→ **EXERCISE MATERIALS**:
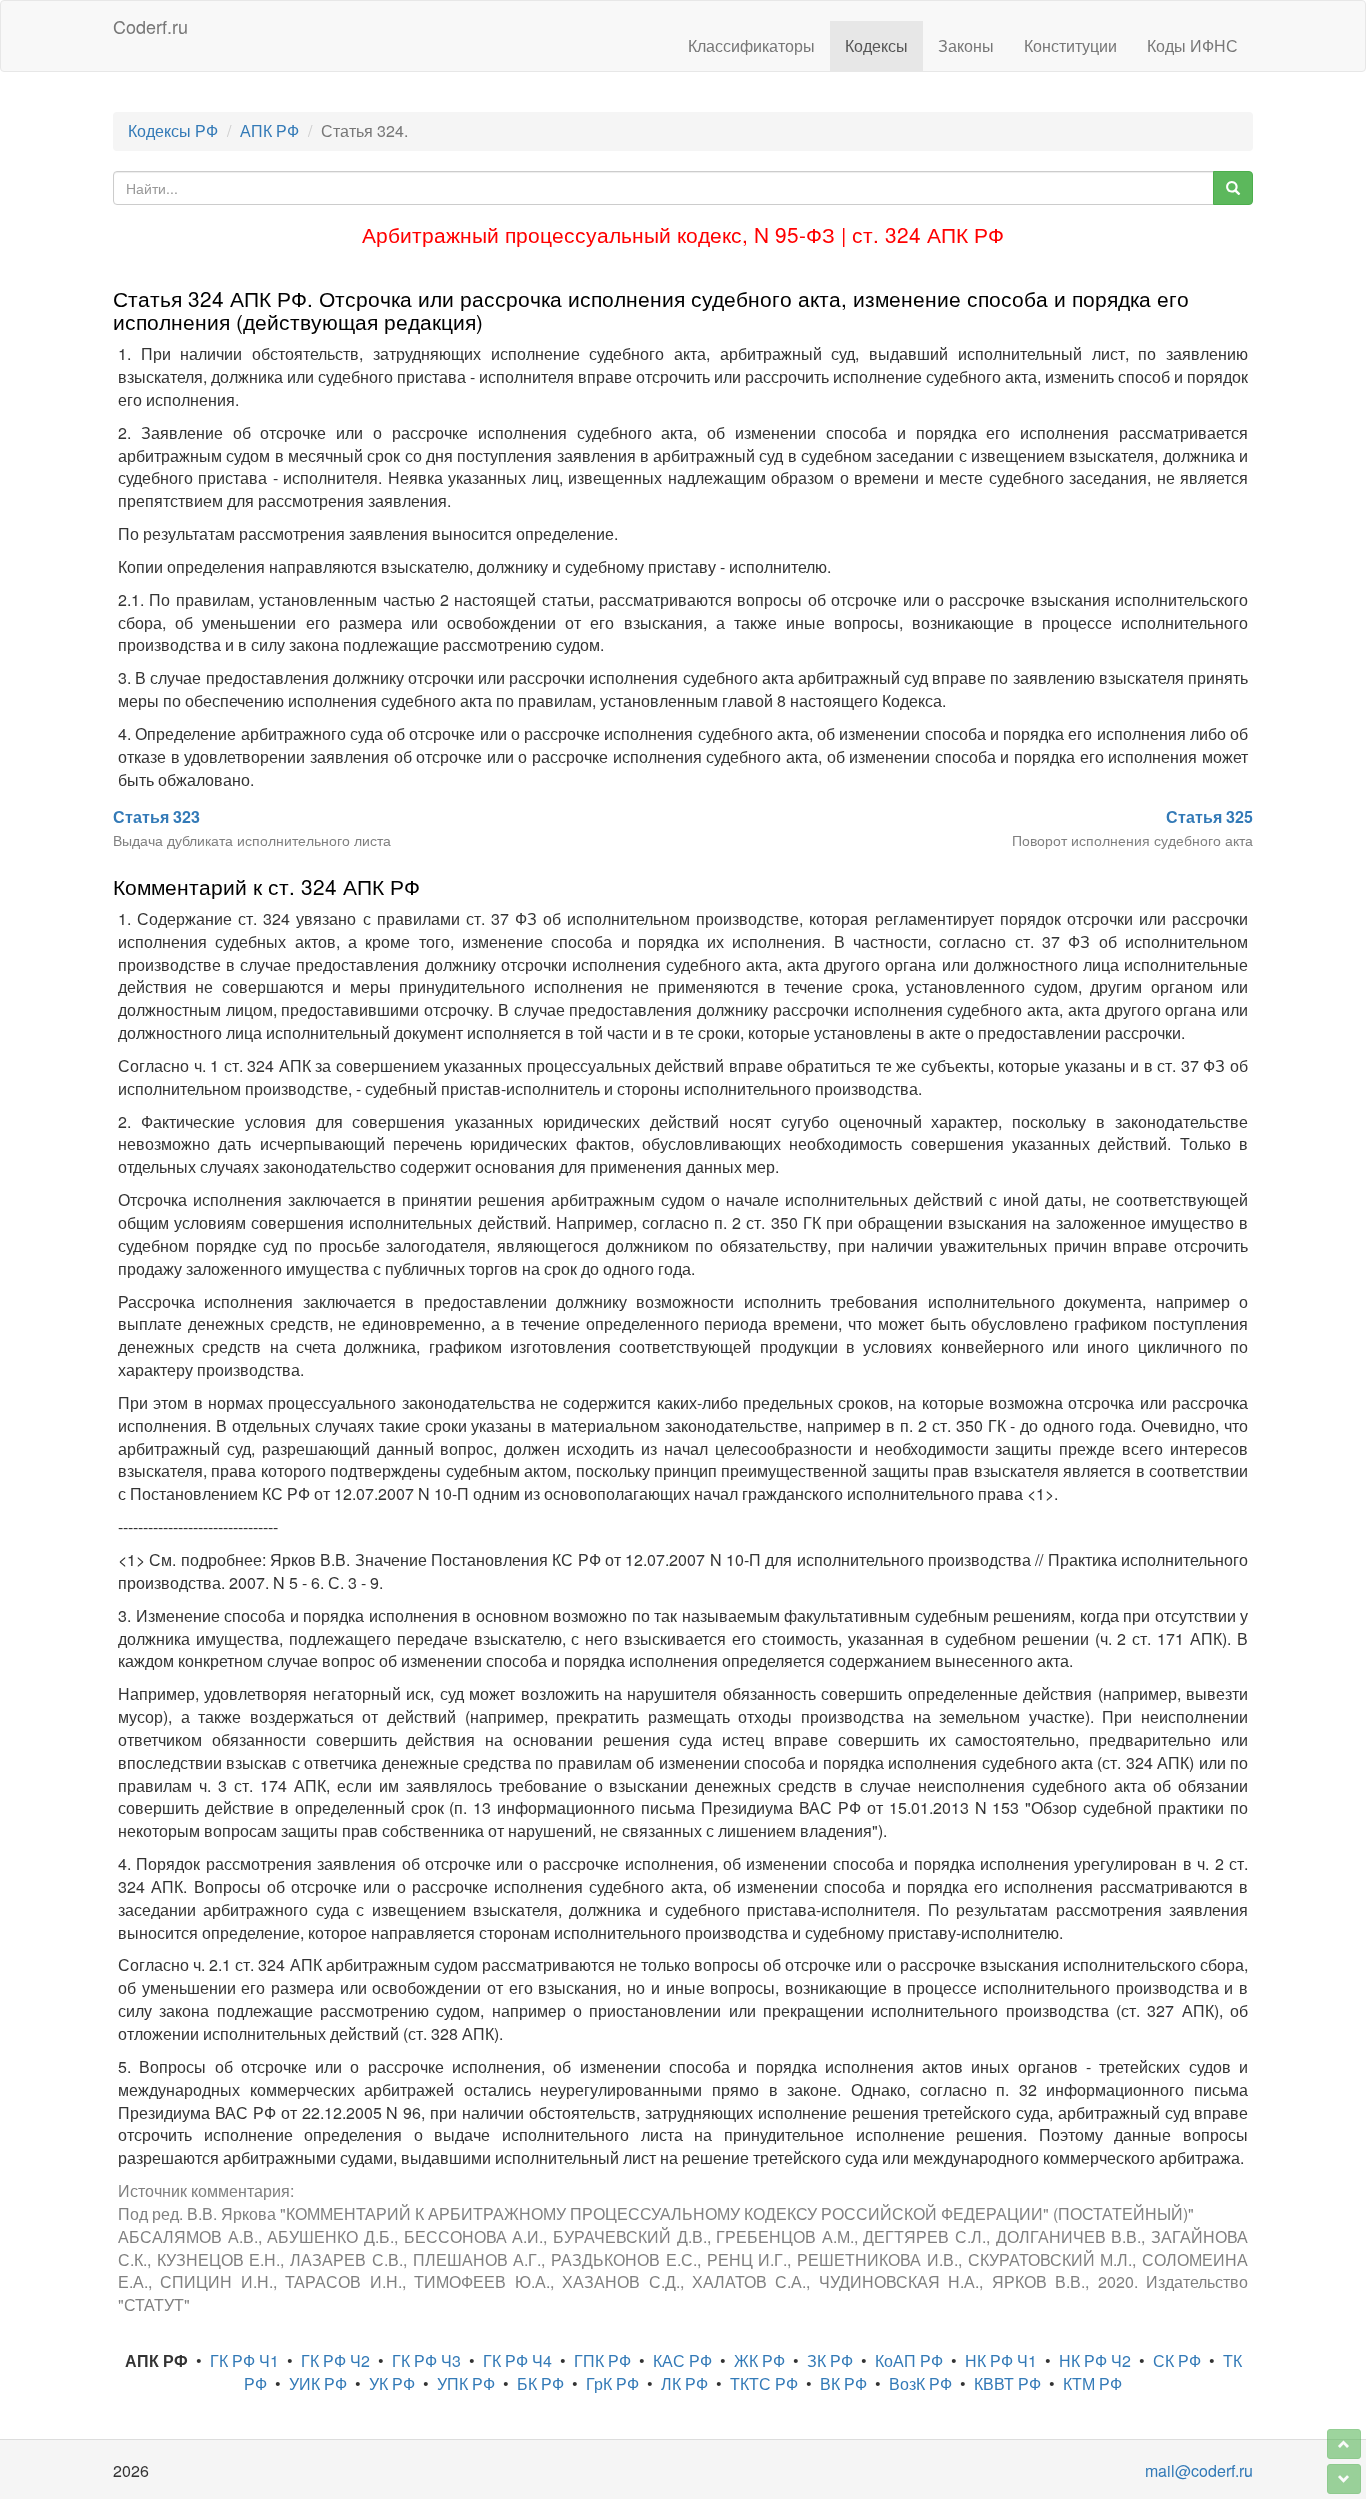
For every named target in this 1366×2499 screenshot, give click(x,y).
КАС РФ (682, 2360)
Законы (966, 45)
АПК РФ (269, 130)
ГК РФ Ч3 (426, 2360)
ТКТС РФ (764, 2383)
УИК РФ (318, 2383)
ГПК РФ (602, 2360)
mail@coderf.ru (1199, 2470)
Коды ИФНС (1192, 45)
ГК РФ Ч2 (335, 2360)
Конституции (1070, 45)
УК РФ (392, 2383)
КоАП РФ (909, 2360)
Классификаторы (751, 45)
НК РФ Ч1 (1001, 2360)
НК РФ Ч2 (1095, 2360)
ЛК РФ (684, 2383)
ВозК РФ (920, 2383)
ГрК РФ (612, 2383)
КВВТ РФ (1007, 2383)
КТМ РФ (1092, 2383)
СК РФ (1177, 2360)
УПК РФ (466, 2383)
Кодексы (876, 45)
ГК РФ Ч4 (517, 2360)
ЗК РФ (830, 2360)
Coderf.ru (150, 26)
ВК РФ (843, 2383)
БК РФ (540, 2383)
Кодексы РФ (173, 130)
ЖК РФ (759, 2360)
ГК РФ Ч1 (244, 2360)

==

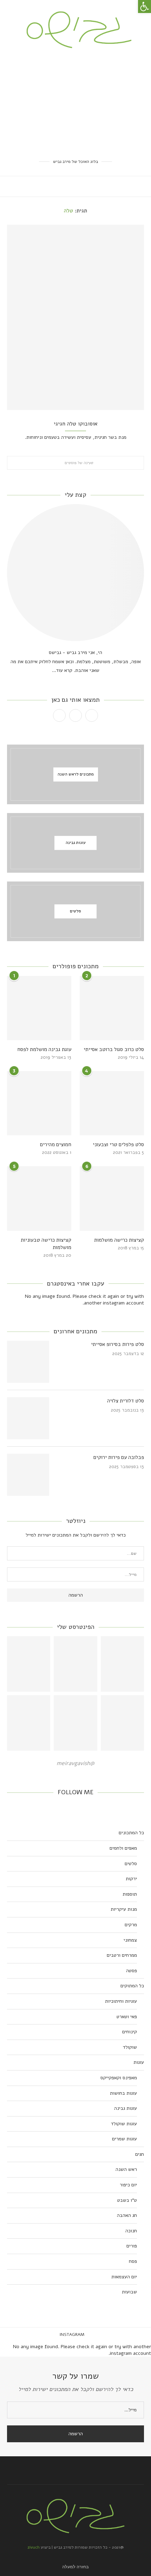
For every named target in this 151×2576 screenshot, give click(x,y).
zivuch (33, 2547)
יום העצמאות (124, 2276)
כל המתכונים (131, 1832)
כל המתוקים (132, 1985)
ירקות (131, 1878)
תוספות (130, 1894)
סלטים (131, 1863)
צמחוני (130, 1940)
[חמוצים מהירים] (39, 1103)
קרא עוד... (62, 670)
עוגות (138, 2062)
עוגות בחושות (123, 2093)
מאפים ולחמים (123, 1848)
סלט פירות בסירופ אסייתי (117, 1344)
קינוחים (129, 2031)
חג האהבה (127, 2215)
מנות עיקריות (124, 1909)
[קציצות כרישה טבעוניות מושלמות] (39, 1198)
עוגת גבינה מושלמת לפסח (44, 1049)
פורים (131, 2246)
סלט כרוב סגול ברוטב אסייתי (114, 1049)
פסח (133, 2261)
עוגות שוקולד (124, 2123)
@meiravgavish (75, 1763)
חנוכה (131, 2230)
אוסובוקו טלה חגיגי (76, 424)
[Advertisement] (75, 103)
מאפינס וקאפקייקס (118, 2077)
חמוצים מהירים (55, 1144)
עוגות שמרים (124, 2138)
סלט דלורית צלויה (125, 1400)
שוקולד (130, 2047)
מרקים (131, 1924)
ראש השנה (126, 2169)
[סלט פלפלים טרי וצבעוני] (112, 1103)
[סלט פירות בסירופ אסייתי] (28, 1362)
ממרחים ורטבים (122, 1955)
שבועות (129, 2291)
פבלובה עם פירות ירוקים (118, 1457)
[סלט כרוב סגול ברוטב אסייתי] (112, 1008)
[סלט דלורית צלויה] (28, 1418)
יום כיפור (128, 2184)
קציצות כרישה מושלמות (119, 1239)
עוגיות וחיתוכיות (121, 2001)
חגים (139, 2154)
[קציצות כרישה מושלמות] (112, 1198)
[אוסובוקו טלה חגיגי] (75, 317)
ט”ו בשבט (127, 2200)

→ **WORK INSTRUCTION**:
Within the material above, the line with "עוגות (138, 2062)" opens the range and the line with "שבועות (129, 2291)" closes it; reproduce that range word for word.

→ **EXERCISE OUTPUT**:
עוגות (138, 2062)
עוגות בחושות (123, 2093)
מאפים ולחמים (123, 1848)
סלט פירות בסירופ אסייתי (117, 1344)
קינוחים (129, 2031)
חג האהבה (127, 2215)
מנות עיקריות (124, 1909)
[קציצות כרישה טבעוניות מושלמות] (39, 1198)
עוגת גבינה מושלמת לפסח (44, 1049)
פורים (131, 2246)
סלט כרוב סגול ברוטב אסייתי (114, 1049)
פסח (133, 2261)
עוגות שוקולד (124, 2123)
@meiravgavish (75, 1763)
חנוכה (131, 2230)
אוסובוקו טלה חגיגי (76, 424)
[Advertisement] (75, 103)
מאפינס וקאפקייקס (118, 2077)
חמוצים מהירים (55, 1144)
עוגות שמרים (124, 2138)
סלט דלורית צלויה (125, 1400)
שוקולד (130, 2047)
מרקים (131, 1924)
ראש השנה (126, 2169)
[סלט פלפלים טרי וצבעוני] (112, 1103)
[סלט פירות בסירופ אסייתי] (28, 1362)
ממרחים ורטבים (122, 1955)
שבועות (129, 2291)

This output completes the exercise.